## [文書本文]

++++++++

幻の『新十二生肖−燃えよテンテン戦え!十二支の大冒険−』を追え! 

 長い間「幻」とされて来たテンテン主演映画『燃えよテンテン戦え!十二支の大冒険』(原題:新十二生肖)のビデオをついに入手した!その内容たるや、稀に見る傑作!我々の知らないテンテンの魅力がこの作品には詰まっていた。


 これまでの経緯 

 『燃えよテンテン!十二勇士の大冒険』なる映画の存在を知ったのは、 キョンシーブームも沈静化して来た89年頃だっただろうか。映画の公開を楽しみにしていた記憶がある。しばらく経ってもこの映画が公開される気配はなかったのだが、それから4〜5年ぐらい後にテレビ東京で『霊幻少女〜帰ってきたテンテン〜』が放映されたのを見て、「これがあの時の映画だろうな」と勝手に思い込んでいた。ところが『アイドル探偵団』という本(何年版かは忘れた)をチェックすると、テンテンの出演作品として『燃えろテンテン十二支の冒険』なるタイトルが記されていた。先に書いたタイトルとは微妙に違うが、同じ作品である事は明らかで、さらに文化放送のラジオ番組『黒BUTA天国』の中で、テンテン本人が「燃えよテンテン〜はウチの近所のビデオ屋に置いてある」などと発言していたため、『霊幻少女』とはまったく別の作品であるという事を認識した。その後インターネット上にChrisさん主宰による『キョンシー掲示板』が開設され、そこでこの作品に関する話題を振ってみた事があるが、有力な情報はまったく得られなかったどころか、「撮影はしたが完成していないらしい」という怪情報(今にして思えば)まで流れたため、その存在すらもあやふやなまま「幻の映画」として永久に謎のベールに包まれたままになると思われていた。
 事態が急変したのは今年に入ってからで、中国語の堪能なHKSARさんがいつものように台湾のサイトをチェックしていた際に、劉至翰(テンテンの実兄)のHP内の掲示板にテンテンファンによる書き込みがあるのを発見した。

++++++++

## [取り組む課題]
テンテン主演映画に関する本文に照らして、(a)『霊幻少女〜帰ってきたテンテン〜』はテレビ東京で放映された、(b)『キョンシー掲示板』ではこの作品について有力な情報が得られた、(c)劉至翰はテンテンの実弟である、の各記述が本文と合致するかを「はい」または「いいえ」で判断してください。判断の決め手となる本文の語句をそのまま引用して添えてください。 資料は本文とは独立した別個のものです。

## [データ行]
++++++++

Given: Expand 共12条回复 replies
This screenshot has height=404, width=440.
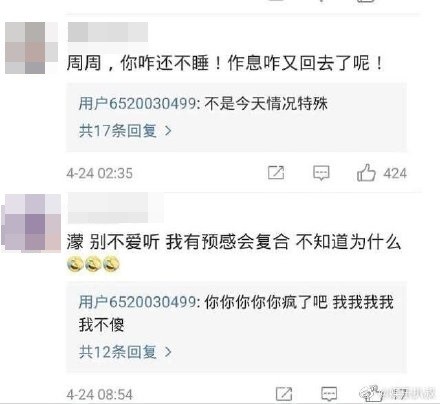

++++++++

## [解答全文]
(a) はい。「テレビ東京で『霊幻少女〜帰ってきたテンテン〜』が放映された」
(b) いいえ。「有力な情報はまったく得られなかった」
(c) いいえ。「劉至翰(テンテンの実兄)」